> **Source**
<<<<

Reputation: 1
I want to scrape a HTML file like that:
<div id="hoge">
<h1><span>title 1</span></h1>
<h2><span>subtitle 1-1</span></h2>
<p></p>
<table class="fuga"><span>data 1-1</span></table>
<p></p>
//(the same structure repeated n times)
<h2><span>subtitle 1-(n+2)<span/></h2>
<p></p>
<table class="fuga"><span>data 1-(n+2)</span></table>
<p></p>
//(the same structure repeated m times)
<h1><span>title m</span></h1>
<h2><span>subtitle m-1</span></h2>
<p></p>
<table class="fuga"><span>data m-1</span></table>
<p></p>
//(the same structure repeated l times)
<h2><span>subtitle m-(l+2)</span></h2>
<p></p>
<table class="fuga"><span>data m-(l+2)</span></table>
<p></p>
</div>
I need values of table(in the example, represented in data x-y
.) for each subtitle("subtitle x-y"
) for each title("title x"
).
To associate them, I want to cut <h1>
~ the last <p>
before the next <h1>
, but can't figure out how to do it.
I spent 5 hours to search, read, try and error, and finally came to write the code below, but it still don't work.
What's wrong? How can I cut the HTML?
require 'open-uri'
require 'nokogiri'
doc = Nokogiri::HTML(open("http://example.com/"))
doc.xpath('//div[@id="mw-content-text"]').each do |node|
for i in 1..node.xpath('h1').length do
mininode = node.xpath(%(node()[not(following-sibling::h1[#{i}] or preceding-sibling::h1[#{i+1}])]))
title = mininode.xpath('h1/span').text
puts title unless title.empty?
puts "============"
for j in 1..mininode.xpath('h2').length do
puts mininode.xpath(%(h2[#{j}]/span)).text
puts mininode.xpath(%(table[#{j}]/span)).text
end
end
end
Upvotes: 0
Views: 218
Reputation: 160551
Meditate on this:
require 'nokogiri'
doc = Nokogiri::HTML(<<EOT)
<div id="hoge">
<h1><span>title 1</span></h1>
<h2><span>subtitle 1-1</span></h2>
<p></p>
<table class="fuga"><span>data 1-1</span></table>
<p></p>
//(the same structure repeated n times)
<h2><span>subtitle 1-(n+2)<span/></h2>
<p></p>
<table class="fuga"><span>data 1-(n+2)</span></table>
<p></p>
//(the same structure repeated m times)
<h1><span>title m</span></h1>
<h2><span>subtitle m-1</span></h2>
<p></p>
<table class="fuga"><span>data m-1</span></table>
<p></p>
//(the same structure repeated l times)

>>>>

> **Directions**
A – In the Nokogiri scraping thread, how many hours did the asker spend searching, reading and experimenting before writing the code?
B – Please continue the Nokogiri scraping thread above, starting right after its last line.

> **Data supplied**
<<<<

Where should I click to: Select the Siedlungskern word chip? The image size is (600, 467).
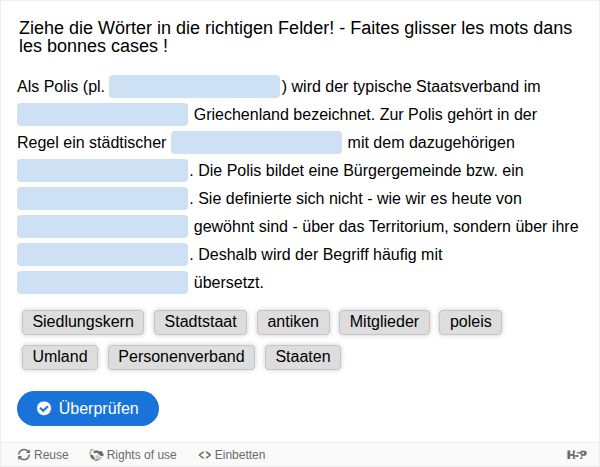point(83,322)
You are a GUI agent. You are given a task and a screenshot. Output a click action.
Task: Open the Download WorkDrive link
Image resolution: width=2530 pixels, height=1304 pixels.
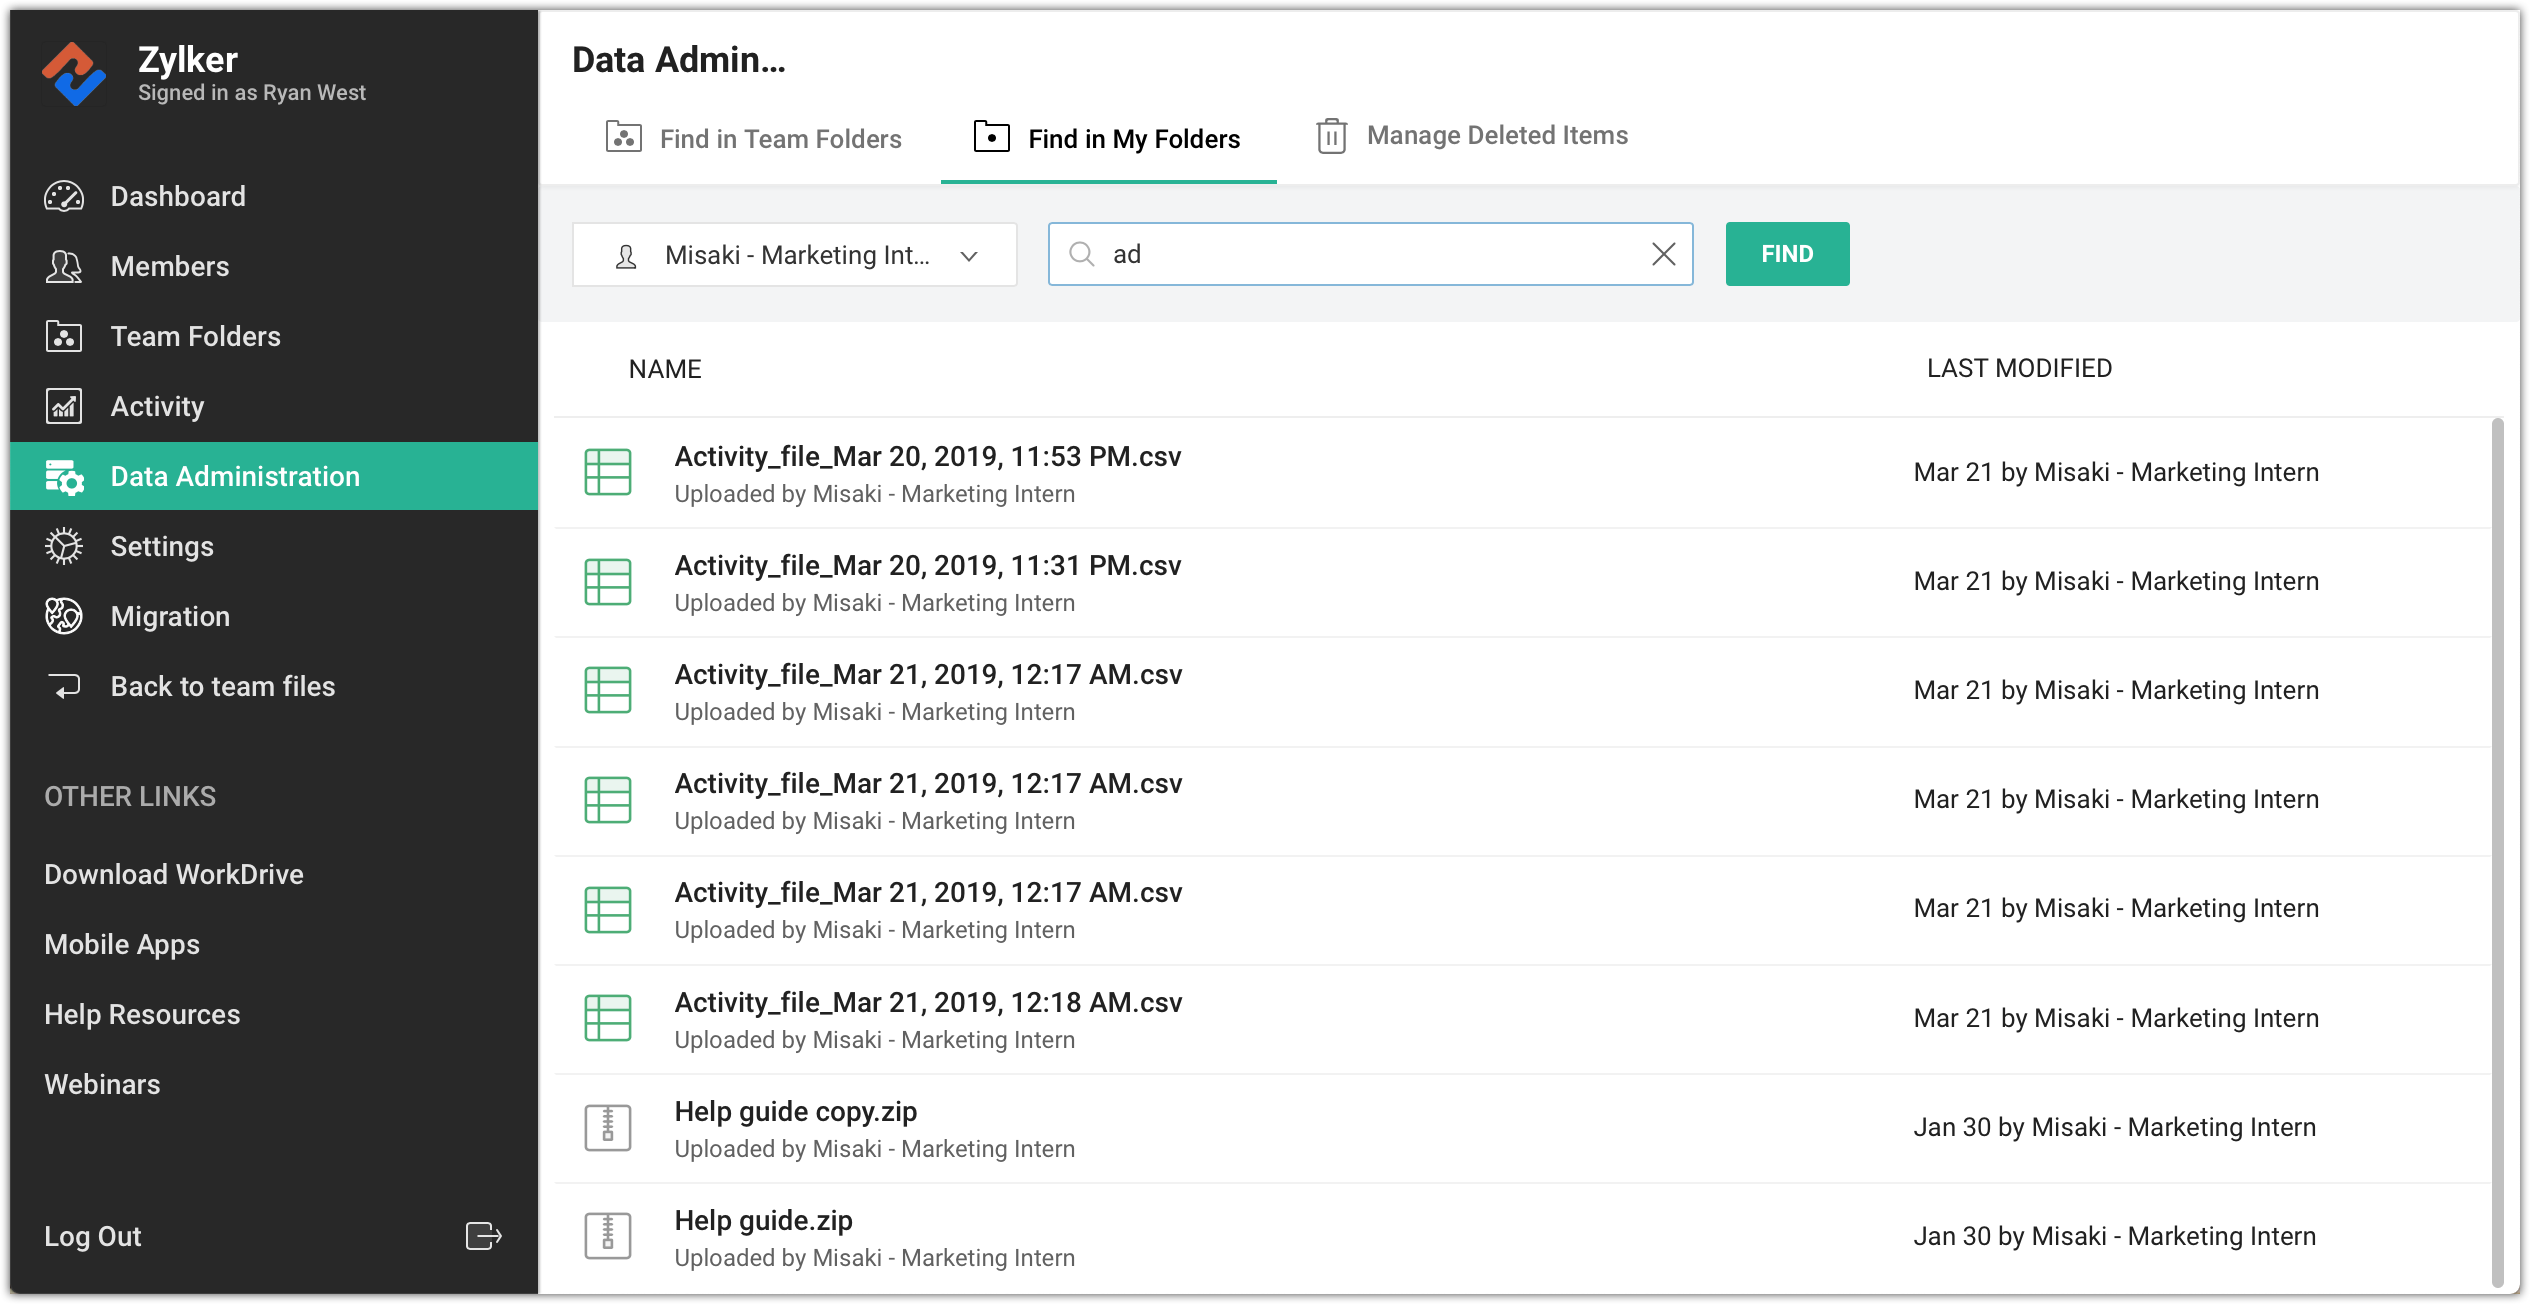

>>>>

> **Results of the exercise**
A – 5 hours.

B –
<h2><span>subtitle m-(l+2)</span></h2>
<p></p>
<table class="fuga"><span>data m-(l+2)</span></table>
<p></p>
</div>
EOT
Process the doc
:
div = doc.at('#hoge')
h1_blocks = div.children.slice_before{ |node| node.name == 'h1' }.map{ |nodes| Nokogiri::XML::NodeSet.new(doc, nodes) }
Running that results in h1_blocks
containing an array of NodeSets. Here's the first set based on your HTML:
h1_blocks[1].map(&:to_html)
# => ["<h1><span>title 1</span></h1>",
# "\n\n ",
# "<h2><span>subtitle 1-1</span></h2>",
# "\n ",
# "<p></p>",
# "\n ",
# "<table class=\"fuga\"><span>data 1-1</span></table>",
# "\n ",
# "<p></p>",
# "\n\n //(the same structure repeated n times)\n\n ",
# "<h2><span>subtitle 1-(n+2)<span></span></span></h2>",
# "\n ",
# "<p></p>",
# "\n ",
# "<table class=\"fuga\"><span>data 1-(n+2)</span></table>",
# "\n ",
# "<p></p>",
# "\n\n\n //(the same structure repeated m times)\n\n "]
Here's the second set, based on your HTML:
h1_blocks[2].map(&:to_html)
# => ["<h1><span>title m</span></h1>",
# "\n\n ",
# "<h2><span>subtitle m-1</span></h2>",
# "\n ",
# "<p></p>",
# "\n ",
# "<table class=\"fuga\"><span>data m-1</span></table>",
# "\n ",
# "<p></p>",
# "\n\n //(the same structure repeated l times)\n\n ",
# "<h2><span>subtitle m-(l+2)</span></h2>",
# "\n ",
# "<p></p>",
# "\n ",
# "<table class=\"fuga\"><span>data m-(l+2)</span></table>",
# "\n ",
# "<p></p>",
# "\n\n\n"]
How does this work?
Ruby's Enumerable class has slice_before
which looks at a comparison, and for each true result, breaks the incoming array into a new sub-array. This is useful when we have a list of array elements and we have to break that array into separate chunks.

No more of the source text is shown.